Anyway, among all this stuff was a web site for dentists, with lots of tips on how to overcome the gag reflex. One strong tip was for a throat spray called “Snore Relief”. Meant to relax the tissues in the throat, so off I went and bought some. It does seem to work, not completely but enough. I popped the tube – it’s called a bougie for some reason – into my mouth and guided it down. It got a little way down and encountered the restriction, so I chickened out at that point. I was concerned about tearing the stomophagus that I now possess if I forced the issue. I decided to wait until I saw the surgeon and take some advice.
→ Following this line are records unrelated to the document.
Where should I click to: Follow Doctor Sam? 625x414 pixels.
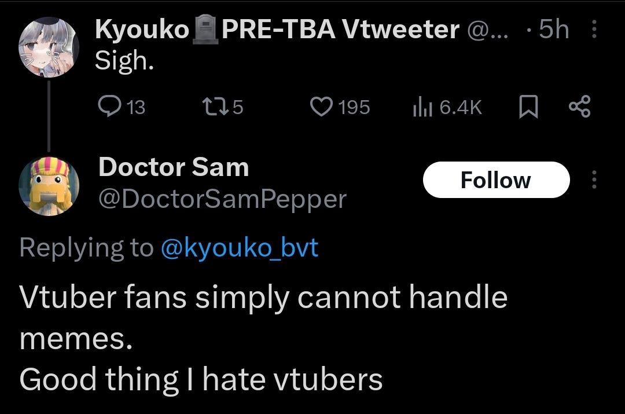pyautogui.click(x=497, y=180)
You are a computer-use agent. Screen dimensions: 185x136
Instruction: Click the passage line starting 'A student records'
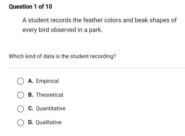coord(100,20)
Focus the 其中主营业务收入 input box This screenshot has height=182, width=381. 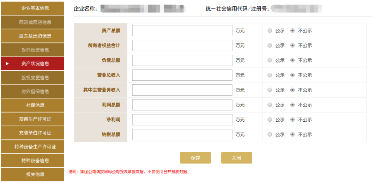coord(182,90)
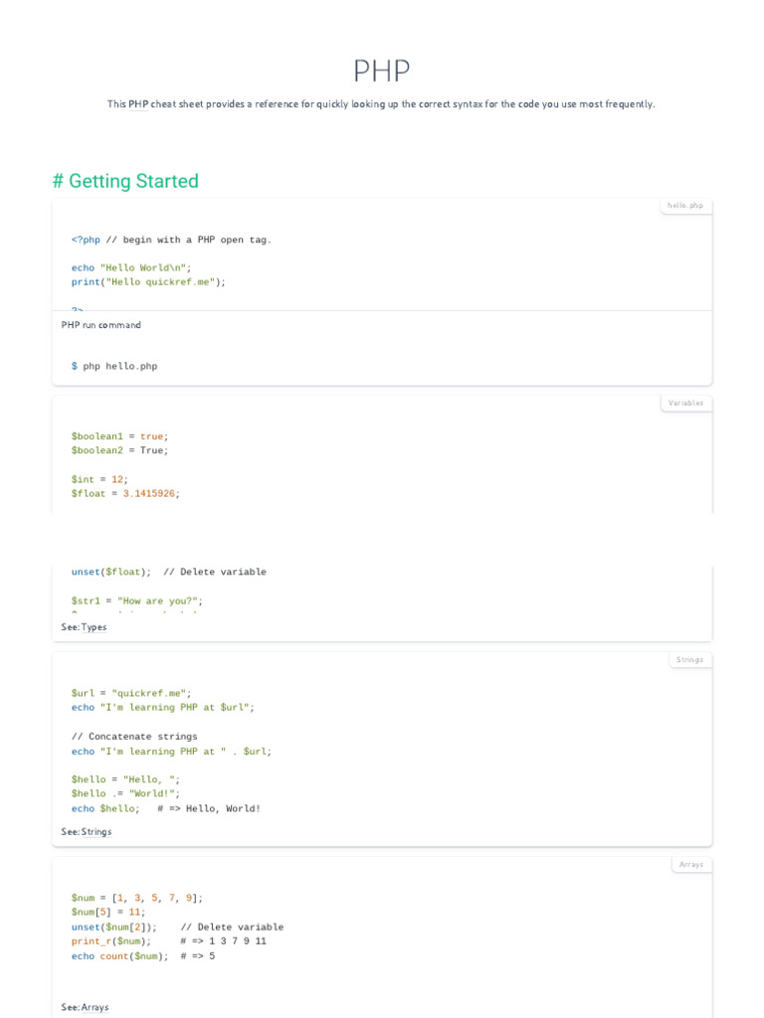Click the large PHP page title

381,71
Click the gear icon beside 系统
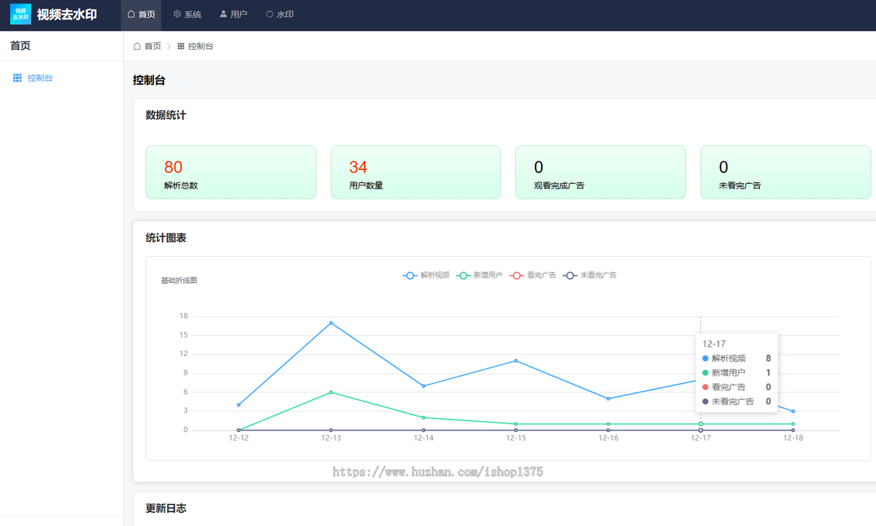 click(x=177, y=14)
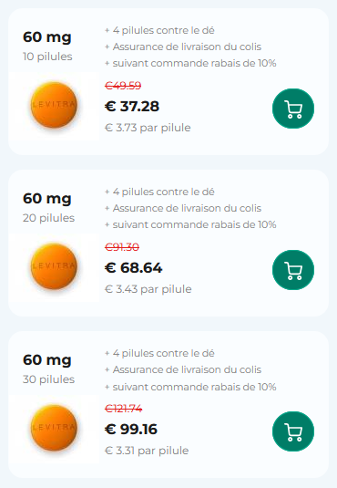Select the € 37.28 price
Screen dimensions: 337x488
132,107
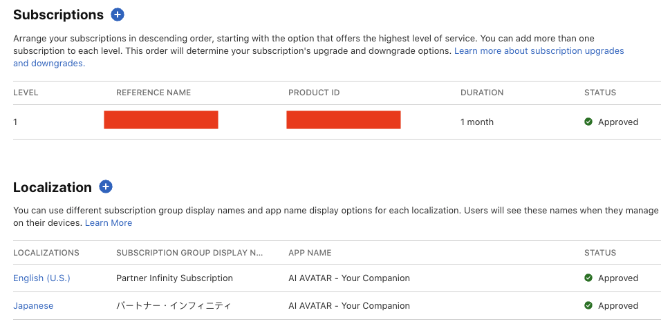Image resolution: width=661 pixels, height=335 pixels.
Task: Open the English (U.S.) localization
Action: click(41, 278)
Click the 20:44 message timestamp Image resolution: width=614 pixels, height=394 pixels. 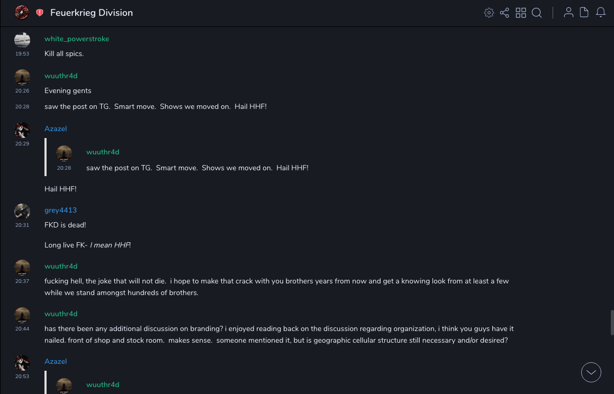tap(22, 329)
Sure enough, he said to whack it on down, so since then I have carried out daily dilations. I’m still not all the way down yet but a little more each day. It seems to be working out well. It’s really quite unpleasant, but better than getting a general anesthetic every two weeks.

Sunday, November 05, 2006

I’m tubeless!

I went to see the ologists last week. It was the first time I had seen the chemo guy and the radiation guy since they completed treating me at the end of June. They were absolutely delighted with the outcome of my treatment and operation. I heard the words “pathologically complete response” several times during my visit. I, of course, had loads of questions. Once you’ve had cancer, no matter how positive the outcome you know there’s a risk of recurrence, of that one little bastard cell that escaped and is now setting up residence in some other organ. So I asked about “insurance chemo”, the application of further chemo treatment to search and destroy. Because, as I said, I resisted the effects of chemo reasonably well. “Except for the heart attack” they chimed in almost perfect unison. Yes, well, there is that. I had mentally relegated that episode to insignificance, but they reminded me that it was an extremely close call, that the chemo is nasty poisonous stuff, that the odds were really good that they had indeed got it all, and certainly not worth the risk of further nastiness. OK, I’m convinced. Won’t stop me getting twitchy every three months before the cancer scans though.
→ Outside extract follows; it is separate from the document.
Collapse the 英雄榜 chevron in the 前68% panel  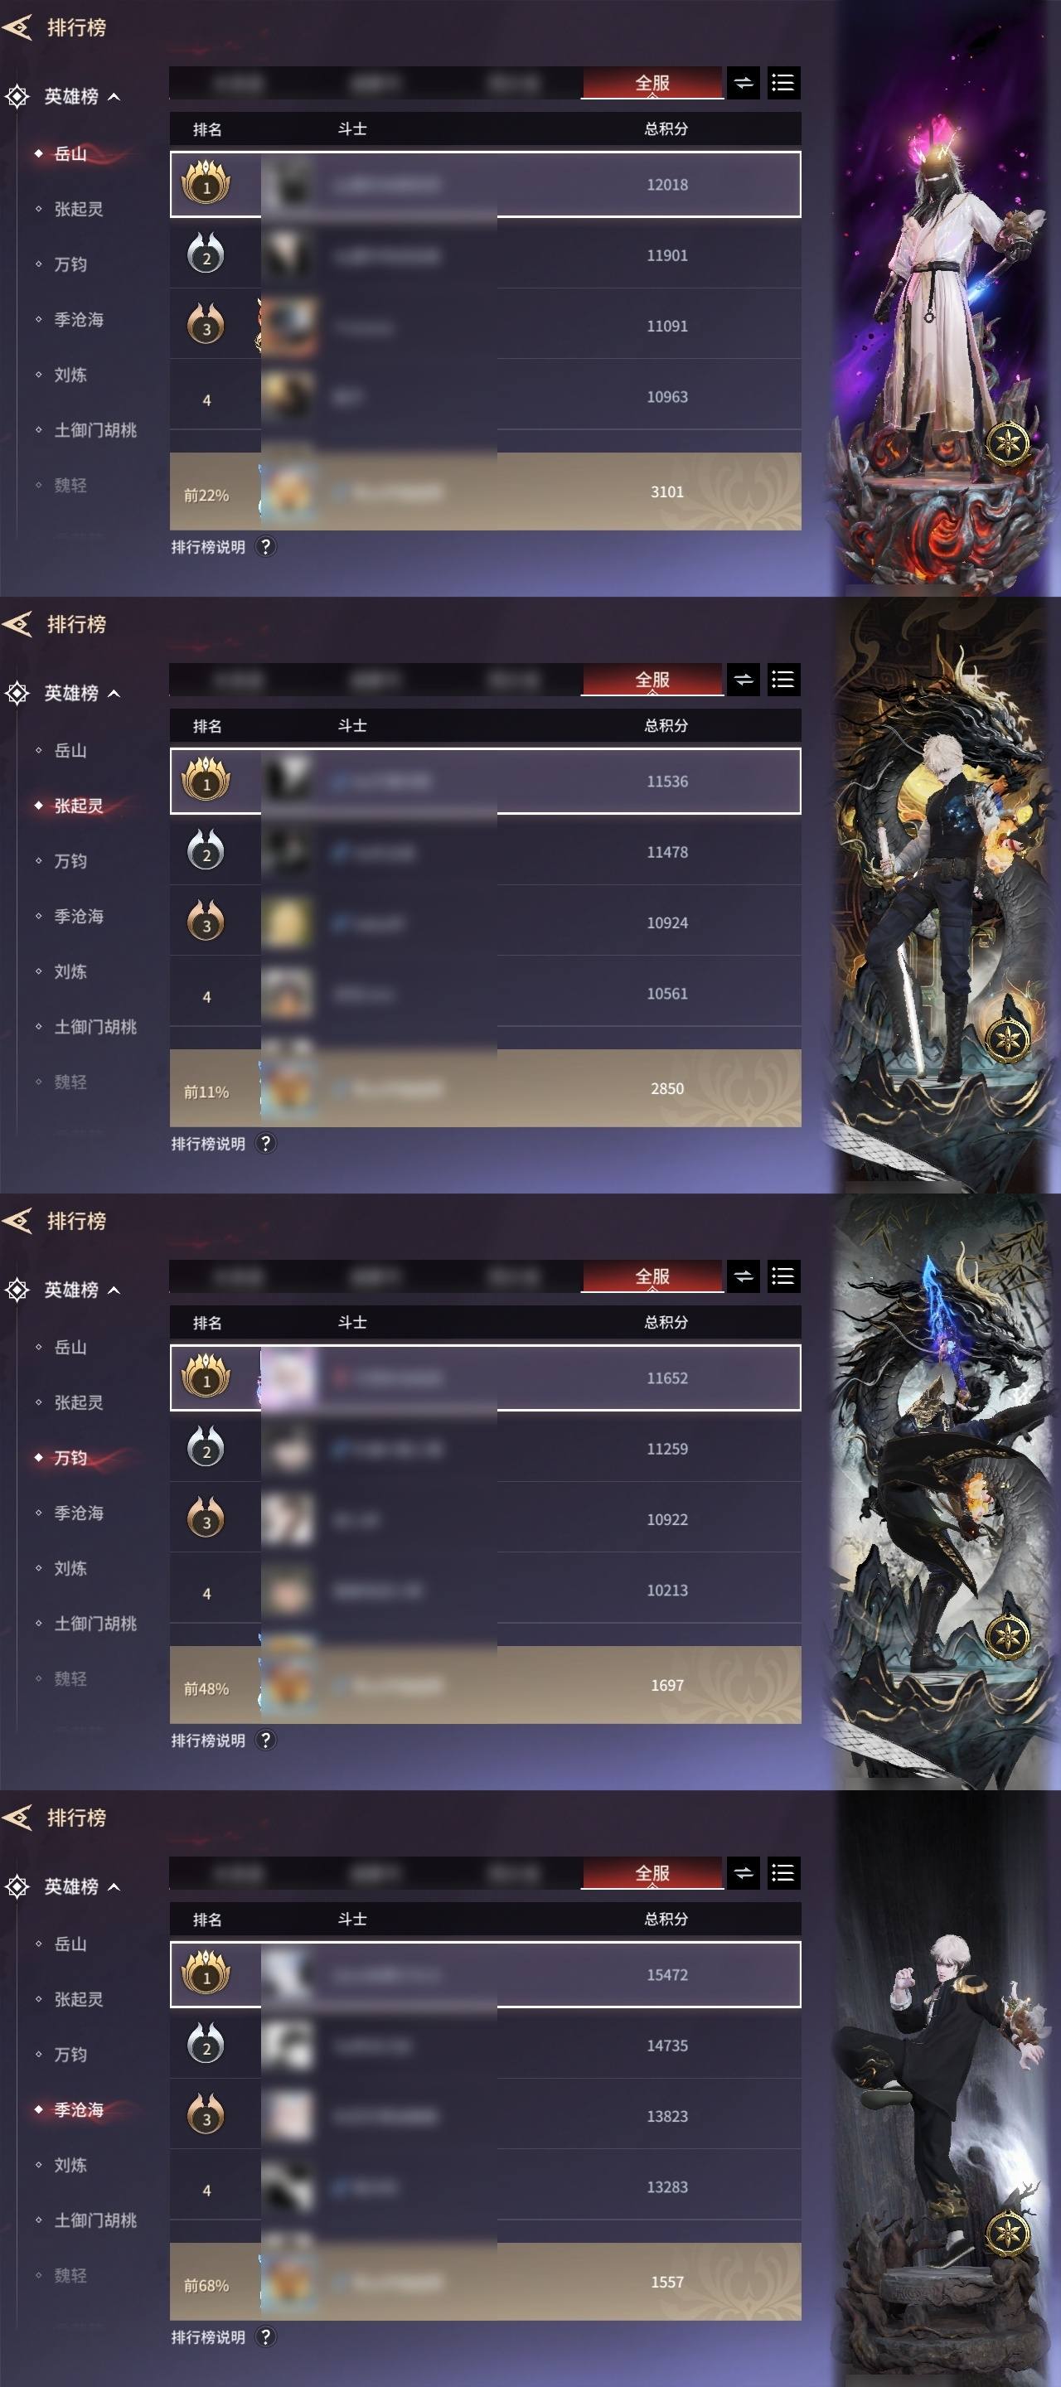(x=114, y=1887)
My major success on that visit was probably the most mundane – I got the surgeon to remove the hated feeding tube. I haven’t needed to use it since about two or three weeks after the operation. Even though I’ve needed dilations, I have resisted feeding through the tube. The thing is just ridiculous, flopping about next to my action man kit. I’ve been going to the gym regularly for a while now and it’s surprising how wide-eyed people get when they see this little rubber tube sticking out of your belly when you walk out of the shower. So I asked – actually insisted – that he take it out. Which he did on the spot. No stitches, which surprised me. The thing just closes up and heals. So I’ve now got two navels, a new one just to the side and up a bit from the original.
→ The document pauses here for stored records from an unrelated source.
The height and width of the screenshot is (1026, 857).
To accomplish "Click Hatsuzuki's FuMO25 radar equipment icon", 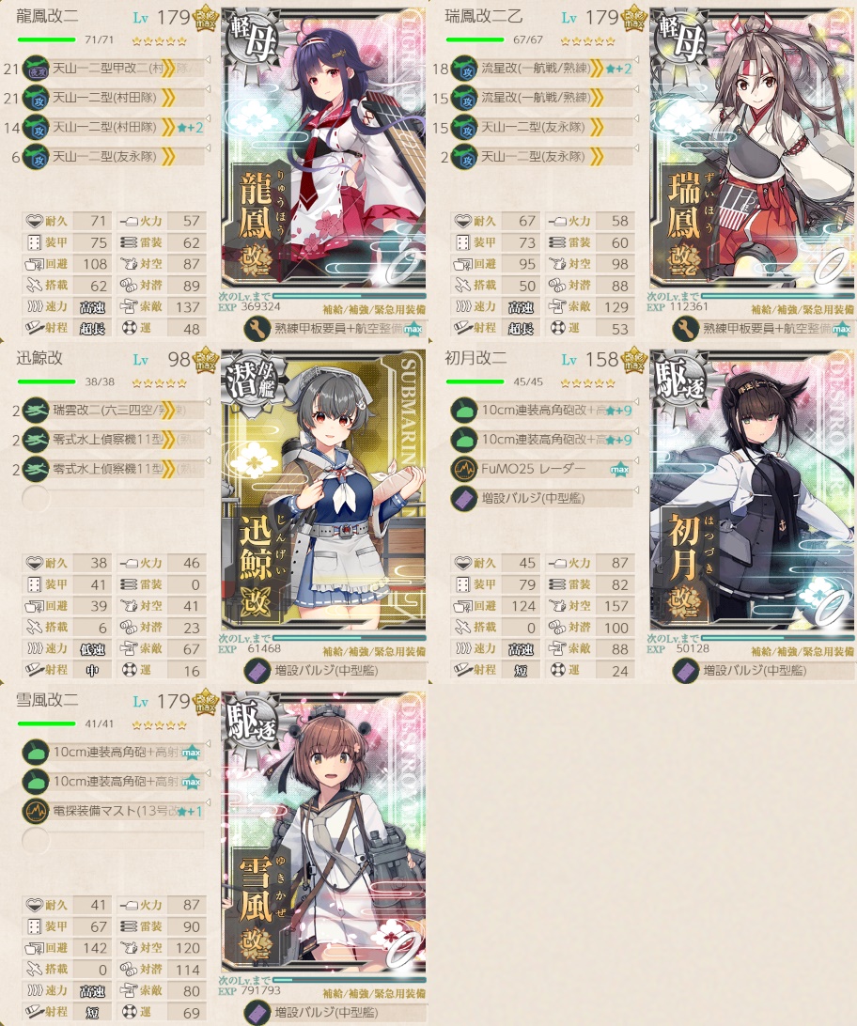I will 464,469.
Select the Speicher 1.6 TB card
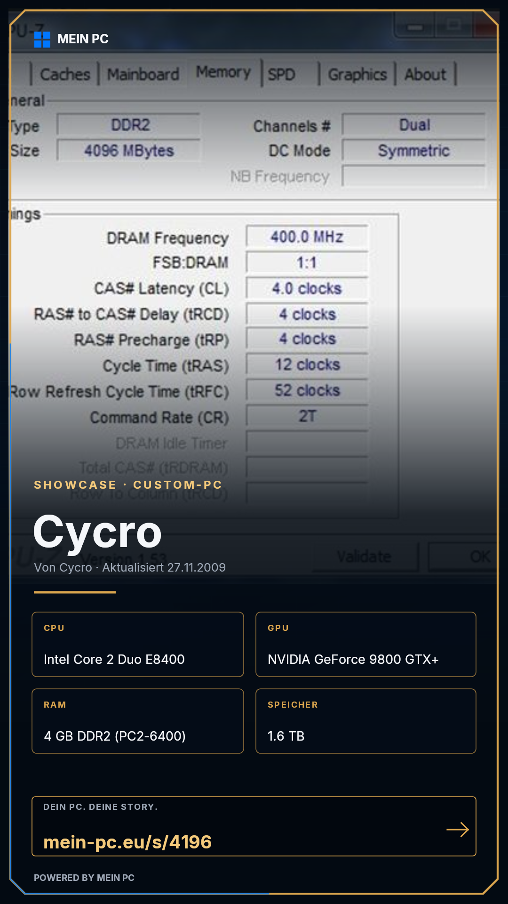 366,721
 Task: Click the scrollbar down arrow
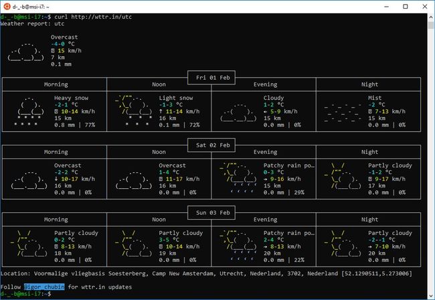click(x=430, y=295)
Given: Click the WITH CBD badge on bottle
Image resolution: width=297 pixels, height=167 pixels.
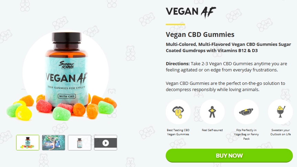Looking at the screenshot, I should [67, 96].
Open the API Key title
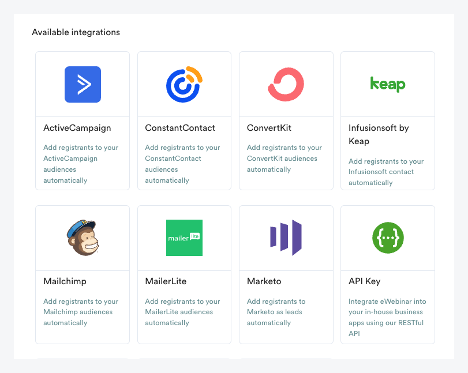Viewport: 468px width, 373px height. [364, 281]

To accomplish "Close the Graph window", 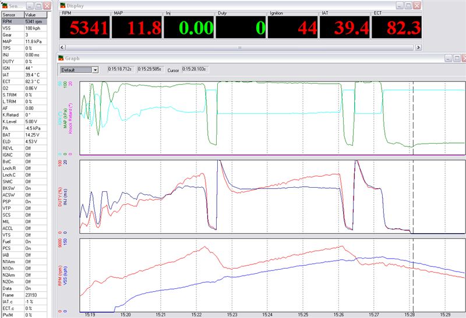I will pos(465,58).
Another question I posed while I was there was about self-dilations. I read an esophageal cancer news group and I’d seen there a few references to self-dilation. The surgeon was a bit surprised when I brought the subject up, but he said if I could stomach it (good pun opportunity there) then he would let me try it. I had a dilation scheduled for the next day, so after that was complete he came to see me and gave me another tube. It’s a bit intimidating actually. It’s made of a silicone-type material so it’s pretty slick when wet, and has a tapered flexible tip. It’s heavy, filled with a tungsten gel so the weight helps it to go down. To use it, you make like a sword swallower – head back, open wide, and slide it down. Well, saying it was easy, I’m pretty sure that doing it will be another story. He doesn’t want me to do this until two weeks after the dilation that he just did, so look out for the next blog update to see if I was successful or not.